(QUOTED TEXT):
>> BEGIN
Time Value of Money — Chapter 5

Move value through time: FV = PV(1+r)^n (forward, compounding) and PV = FV/(1+r)^n (backward, discounting).

Theme: Single-page workbook

Glossary & Notation

  • PVPresent Value: value at t=0 (today).
  • FVFuture Value: value at t=n (future date).
  • r — interest rate per period (year if annual, month if monthly).
  • n — number of periods.
  • PMT — constant payment per period (for annuities/loans; Ch.6).
  • Compounding — forward growth; Discounting — present valuation.
  • APR — nominal annual % (no intra-year compounding); EAR — effective annual % (with compounding).
Units must match: if r is monthly, then n is in months and cash flows are monthly.
>> END
(DATA):
>> BEGIN
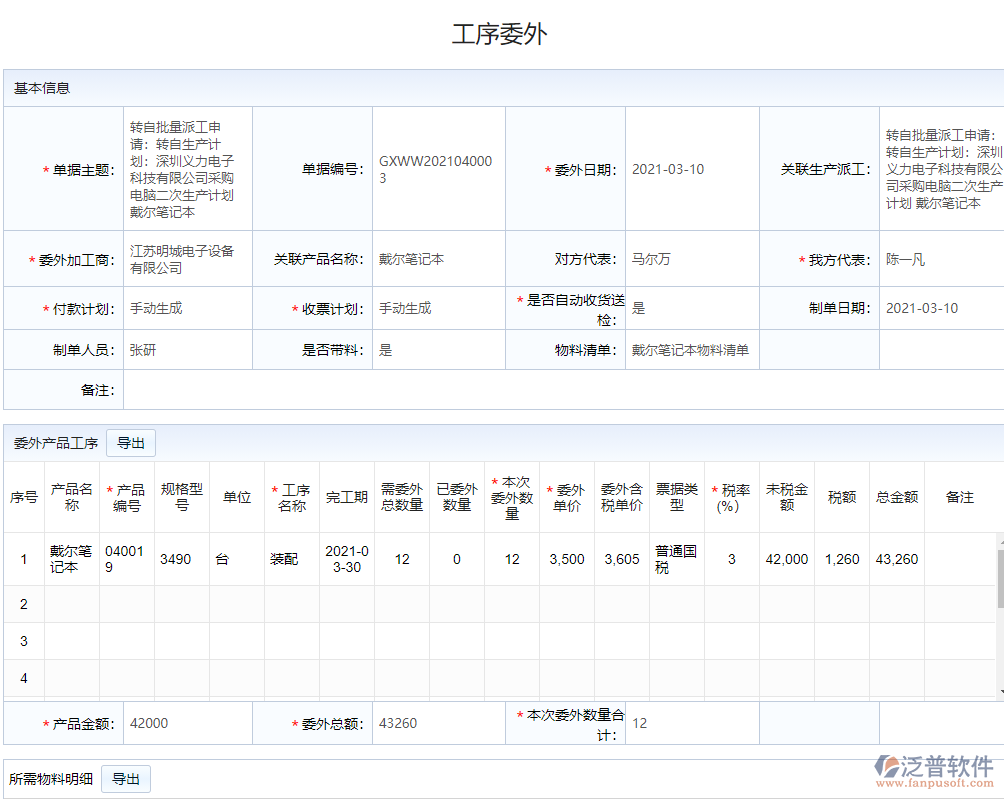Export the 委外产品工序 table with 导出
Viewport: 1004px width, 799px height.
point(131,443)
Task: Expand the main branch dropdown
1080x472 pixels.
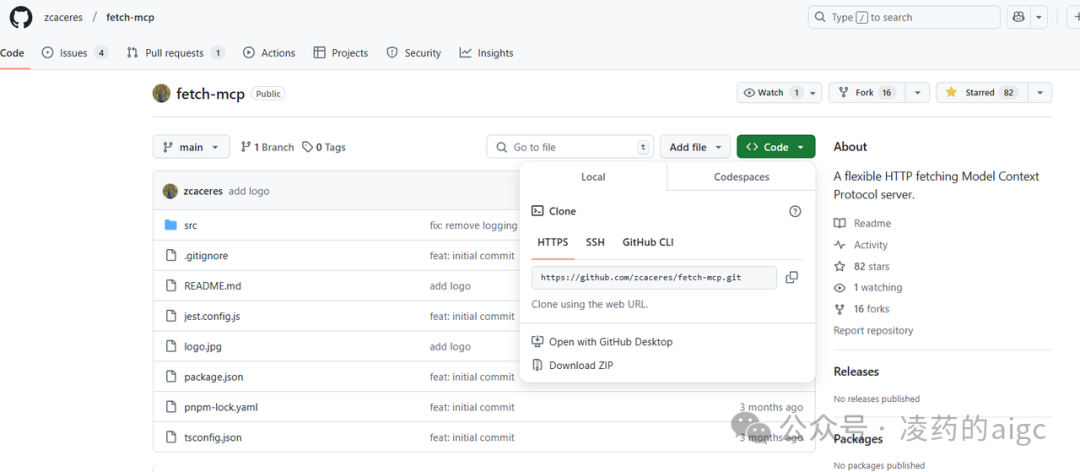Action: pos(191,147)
>> END
>> BEGIN
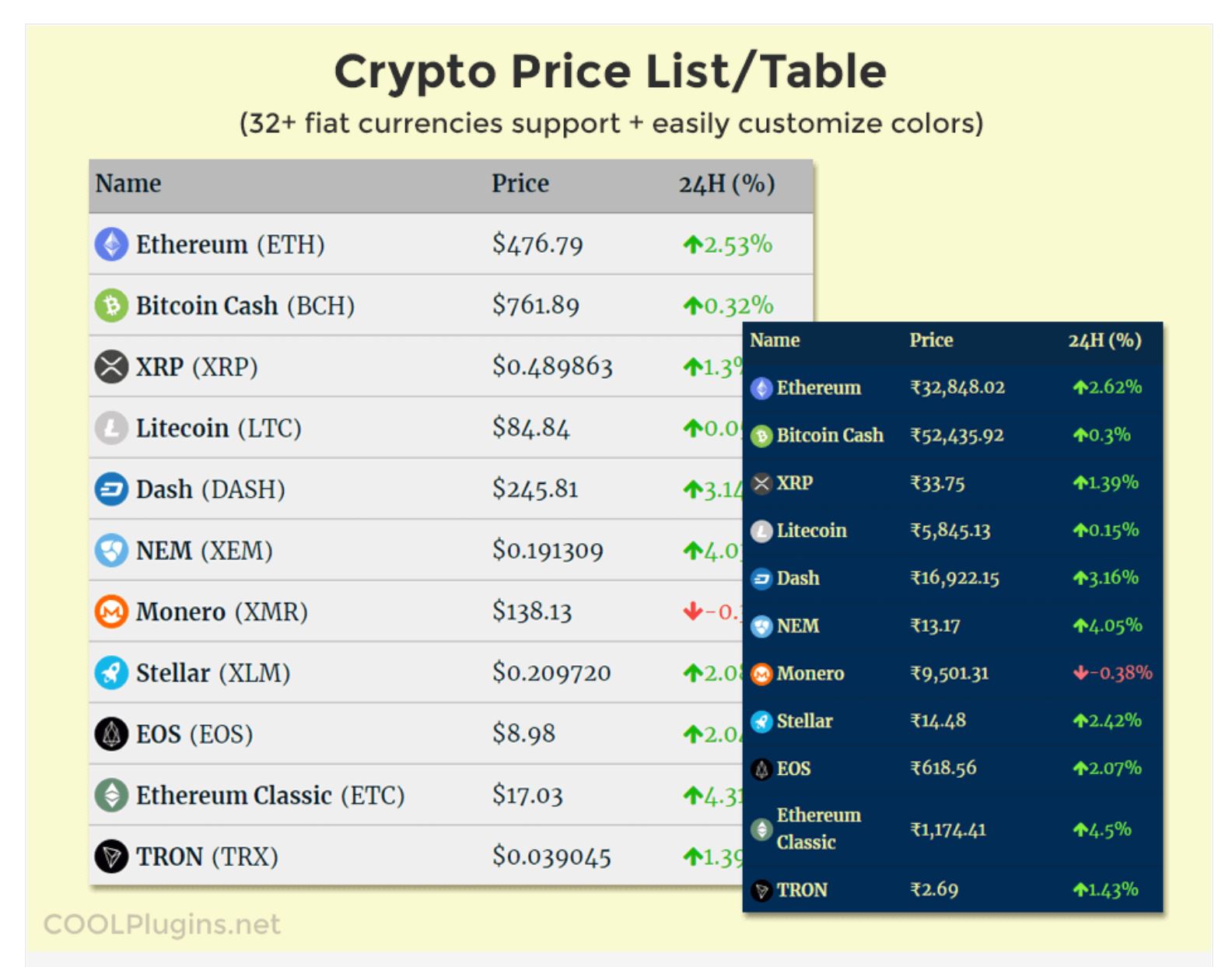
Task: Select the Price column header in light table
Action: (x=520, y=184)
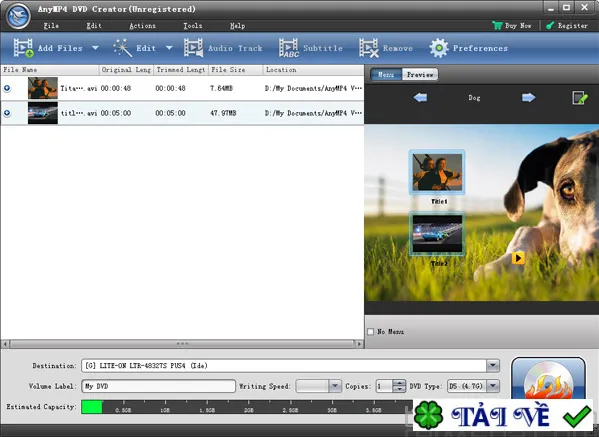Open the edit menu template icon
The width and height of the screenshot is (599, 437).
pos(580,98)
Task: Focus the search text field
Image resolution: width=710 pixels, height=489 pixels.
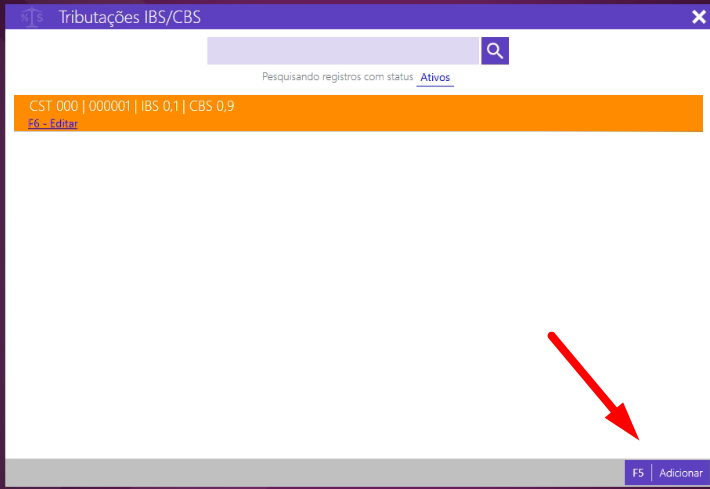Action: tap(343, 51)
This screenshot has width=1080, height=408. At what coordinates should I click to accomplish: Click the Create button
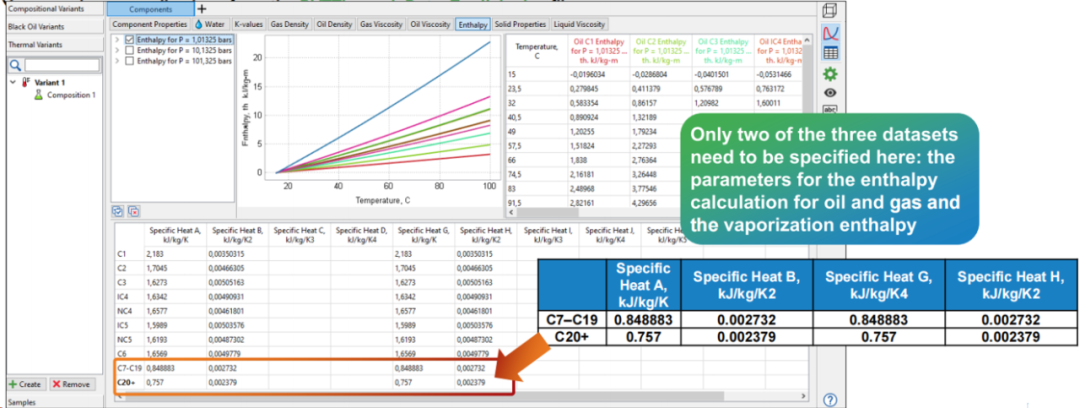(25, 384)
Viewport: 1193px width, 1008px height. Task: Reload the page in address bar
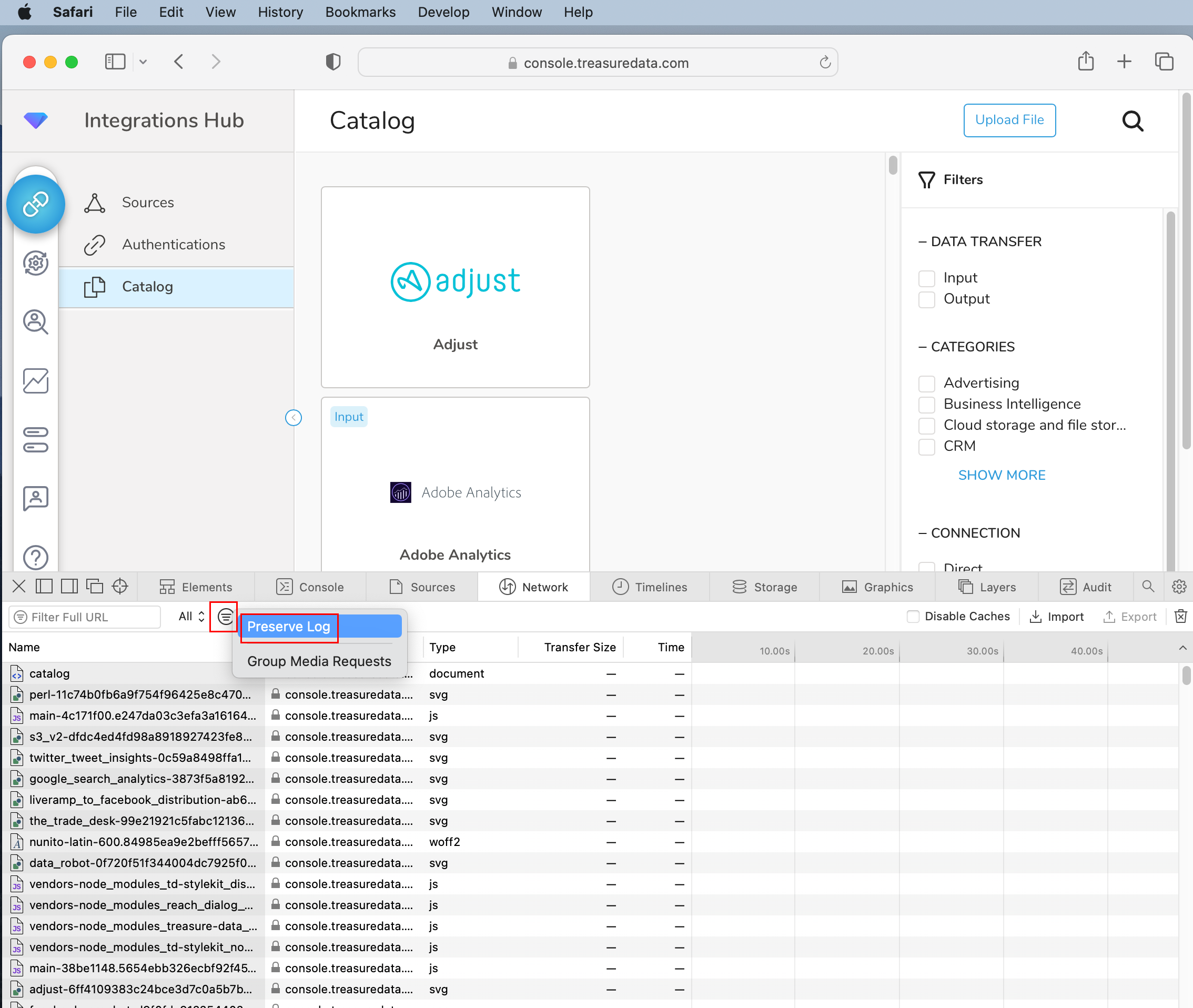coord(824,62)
>> END
>> BEGIN
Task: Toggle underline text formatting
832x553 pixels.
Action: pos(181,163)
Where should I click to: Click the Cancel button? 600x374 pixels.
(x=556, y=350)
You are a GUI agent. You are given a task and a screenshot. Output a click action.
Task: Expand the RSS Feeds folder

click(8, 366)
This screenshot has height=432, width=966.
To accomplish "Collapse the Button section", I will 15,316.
>> END
(THINGS TO DO):
1. Sum up the time value of money page in two sentences.
2. Turn the rows from the line with "Task: Toggle underline text formatting" up to and including the line with "I will 15,316." into a numbered list, skipping blank lines.
The time value of money page and the rows have nothing to do with each other.

(ANSWERS FOR THE EXERCISE):
1. Value moves forward in time by compounding, FV = PV(1+r)^n, and backward by discounting, PV = FV/(1+r)^n. The glossary defines PV, FV, the rate r, the number of periods n, the payment PMT, APR and EAR, and it says units must match, so a monthly r means n and cash flows are monthly too.

2.
1. Task: Toggle underline text formatting
2. 832x553 pixels.
3. Action: pos(181,163)
4. Where should I click to: Click the Cancel button? 600x374 pixels.
5. (x=556, y=350)
6. You are a GUI agent. You are given a task and a screenshot. Output a click action.
7. Task: Expand the RSS Feeds folder
8. click(8, 366)
9. This screenshot has height=432, width=966.
10. To accomplish "Collapse the Button section", I will 15,316.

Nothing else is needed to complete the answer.